Supplied data:

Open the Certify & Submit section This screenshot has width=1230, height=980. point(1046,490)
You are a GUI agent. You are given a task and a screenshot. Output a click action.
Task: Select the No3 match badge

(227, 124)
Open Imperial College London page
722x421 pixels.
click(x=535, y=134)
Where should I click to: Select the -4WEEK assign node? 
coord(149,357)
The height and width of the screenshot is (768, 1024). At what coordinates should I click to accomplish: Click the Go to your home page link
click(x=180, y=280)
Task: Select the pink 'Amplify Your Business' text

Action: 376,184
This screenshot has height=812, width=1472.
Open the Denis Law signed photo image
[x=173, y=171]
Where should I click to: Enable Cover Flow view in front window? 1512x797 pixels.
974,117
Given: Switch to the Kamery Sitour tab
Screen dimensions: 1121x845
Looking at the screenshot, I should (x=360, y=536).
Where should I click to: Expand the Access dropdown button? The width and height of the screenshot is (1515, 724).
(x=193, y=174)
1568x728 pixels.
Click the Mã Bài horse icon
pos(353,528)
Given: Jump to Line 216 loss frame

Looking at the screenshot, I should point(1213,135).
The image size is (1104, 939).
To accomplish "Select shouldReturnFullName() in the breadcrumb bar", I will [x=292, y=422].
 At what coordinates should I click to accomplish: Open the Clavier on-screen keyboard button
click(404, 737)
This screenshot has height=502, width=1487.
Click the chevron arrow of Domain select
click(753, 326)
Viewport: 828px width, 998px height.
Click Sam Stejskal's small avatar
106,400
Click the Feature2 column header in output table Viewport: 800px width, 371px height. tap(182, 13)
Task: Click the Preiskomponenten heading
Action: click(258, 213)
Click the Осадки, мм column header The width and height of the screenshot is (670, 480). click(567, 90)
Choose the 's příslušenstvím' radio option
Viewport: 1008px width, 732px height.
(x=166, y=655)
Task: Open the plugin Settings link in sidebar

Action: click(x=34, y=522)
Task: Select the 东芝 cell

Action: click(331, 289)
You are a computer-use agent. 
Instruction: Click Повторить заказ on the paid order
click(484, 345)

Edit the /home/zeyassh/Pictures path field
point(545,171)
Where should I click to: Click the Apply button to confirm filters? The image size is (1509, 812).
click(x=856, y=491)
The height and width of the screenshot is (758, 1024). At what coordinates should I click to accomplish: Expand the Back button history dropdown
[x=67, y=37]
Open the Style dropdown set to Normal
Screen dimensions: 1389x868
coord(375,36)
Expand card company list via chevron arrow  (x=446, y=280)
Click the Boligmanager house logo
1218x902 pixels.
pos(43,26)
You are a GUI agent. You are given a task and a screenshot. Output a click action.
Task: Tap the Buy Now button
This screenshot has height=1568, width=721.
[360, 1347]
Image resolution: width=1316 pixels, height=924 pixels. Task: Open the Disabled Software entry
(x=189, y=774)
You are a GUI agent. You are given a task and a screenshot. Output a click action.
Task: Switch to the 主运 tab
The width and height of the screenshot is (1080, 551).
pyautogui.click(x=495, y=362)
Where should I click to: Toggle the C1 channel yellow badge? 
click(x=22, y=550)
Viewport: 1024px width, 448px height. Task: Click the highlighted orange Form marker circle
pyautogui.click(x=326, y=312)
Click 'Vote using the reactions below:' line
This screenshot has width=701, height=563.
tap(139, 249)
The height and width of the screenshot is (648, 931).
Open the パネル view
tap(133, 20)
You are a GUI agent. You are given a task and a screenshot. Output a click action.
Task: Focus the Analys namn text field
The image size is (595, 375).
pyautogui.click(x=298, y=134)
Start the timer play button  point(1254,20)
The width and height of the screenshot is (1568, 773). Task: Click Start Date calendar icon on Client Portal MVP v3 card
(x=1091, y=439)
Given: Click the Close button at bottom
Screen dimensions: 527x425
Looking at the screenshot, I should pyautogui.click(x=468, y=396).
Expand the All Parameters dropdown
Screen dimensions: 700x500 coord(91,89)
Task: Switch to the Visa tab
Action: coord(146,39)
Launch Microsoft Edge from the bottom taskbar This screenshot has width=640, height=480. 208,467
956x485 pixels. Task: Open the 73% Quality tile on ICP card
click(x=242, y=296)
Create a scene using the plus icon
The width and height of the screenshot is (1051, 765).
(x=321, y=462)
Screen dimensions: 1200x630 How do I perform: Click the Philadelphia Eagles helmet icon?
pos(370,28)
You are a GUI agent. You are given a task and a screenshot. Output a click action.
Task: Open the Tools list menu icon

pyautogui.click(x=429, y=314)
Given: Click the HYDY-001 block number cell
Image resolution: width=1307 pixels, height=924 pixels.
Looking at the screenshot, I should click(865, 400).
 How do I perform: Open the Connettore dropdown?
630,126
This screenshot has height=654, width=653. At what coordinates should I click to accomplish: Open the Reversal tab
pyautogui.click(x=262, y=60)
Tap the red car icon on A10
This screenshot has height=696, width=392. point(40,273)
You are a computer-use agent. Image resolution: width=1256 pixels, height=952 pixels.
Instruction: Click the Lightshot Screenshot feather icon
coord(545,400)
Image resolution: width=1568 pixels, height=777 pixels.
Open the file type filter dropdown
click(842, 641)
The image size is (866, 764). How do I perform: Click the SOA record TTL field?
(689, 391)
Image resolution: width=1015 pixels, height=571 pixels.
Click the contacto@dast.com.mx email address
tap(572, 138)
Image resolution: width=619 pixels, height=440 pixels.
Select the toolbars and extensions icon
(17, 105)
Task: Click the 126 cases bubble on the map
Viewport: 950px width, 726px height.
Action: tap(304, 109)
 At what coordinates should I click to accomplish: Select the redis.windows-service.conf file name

What you have to do:
Where the string "bottom" appears in a line of the entries above, return that line.

Output:
Given: Click the Close button at bottom
Launch Microsoft Edge from the bottom taskbar This screenshot has width=640, height=480. 208,467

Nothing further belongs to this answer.